ENTRIES SHOWN START

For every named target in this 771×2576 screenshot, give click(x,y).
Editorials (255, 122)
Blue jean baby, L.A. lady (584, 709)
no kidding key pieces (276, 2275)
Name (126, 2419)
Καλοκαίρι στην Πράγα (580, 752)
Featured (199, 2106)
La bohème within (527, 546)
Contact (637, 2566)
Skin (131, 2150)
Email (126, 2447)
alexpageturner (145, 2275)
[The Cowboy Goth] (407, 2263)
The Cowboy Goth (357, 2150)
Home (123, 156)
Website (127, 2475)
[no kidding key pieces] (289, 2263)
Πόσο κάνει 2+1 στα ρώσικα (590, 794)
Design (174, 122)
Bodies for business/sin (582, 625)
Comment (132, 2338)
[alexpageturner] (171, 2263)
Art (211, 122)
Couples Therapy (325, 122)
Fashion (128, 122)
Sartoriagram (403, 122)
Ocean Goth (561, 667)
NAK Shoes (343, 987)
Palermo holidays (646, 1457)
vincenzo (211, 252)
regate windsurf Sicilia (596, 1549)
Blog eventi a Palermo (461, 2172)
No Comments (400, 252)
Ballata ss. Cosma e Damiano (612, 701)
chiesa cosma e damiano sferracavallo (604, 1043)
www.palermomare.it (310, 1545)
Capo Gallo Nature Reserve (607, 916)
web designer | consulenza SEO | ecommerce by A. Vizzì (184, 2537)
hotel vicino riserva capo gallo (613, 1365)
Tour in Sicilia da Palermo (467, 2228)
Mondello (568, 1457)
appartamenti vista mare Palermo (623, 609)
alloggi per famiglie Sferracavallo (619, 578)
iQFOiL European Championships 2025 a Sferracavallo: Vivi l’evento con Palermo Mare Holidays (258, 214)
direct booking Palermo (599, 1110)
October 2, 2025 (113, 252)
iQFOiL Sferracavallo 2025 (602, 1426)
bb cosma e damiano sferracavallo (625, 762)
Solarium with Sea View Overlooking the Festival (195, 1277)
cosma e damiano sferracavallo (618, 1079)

ENTRIES SHOWN END

WORK TASK
Please output the lines of the listing above that fall in the stretch from the one with "alloggi per famiglie Sferracavallo (619, 578)" through the one with "iQFOiL Sferracavallo 2025 (602, 1426)", exactly and only those.

SOLUTION TO THIS EXERCISE
alloggi per famiglie Sferracavallo (619, 578)
iQFOiL European Championships 2025 a Sferracavallo: Vivi l’evento con Palermo Mare Holidays (258, 214)
direct booking Palermo (599, 1110)
October 2, 2025 (113, 252)
iQFOiL Sferracavallo 2025 (602, 1426)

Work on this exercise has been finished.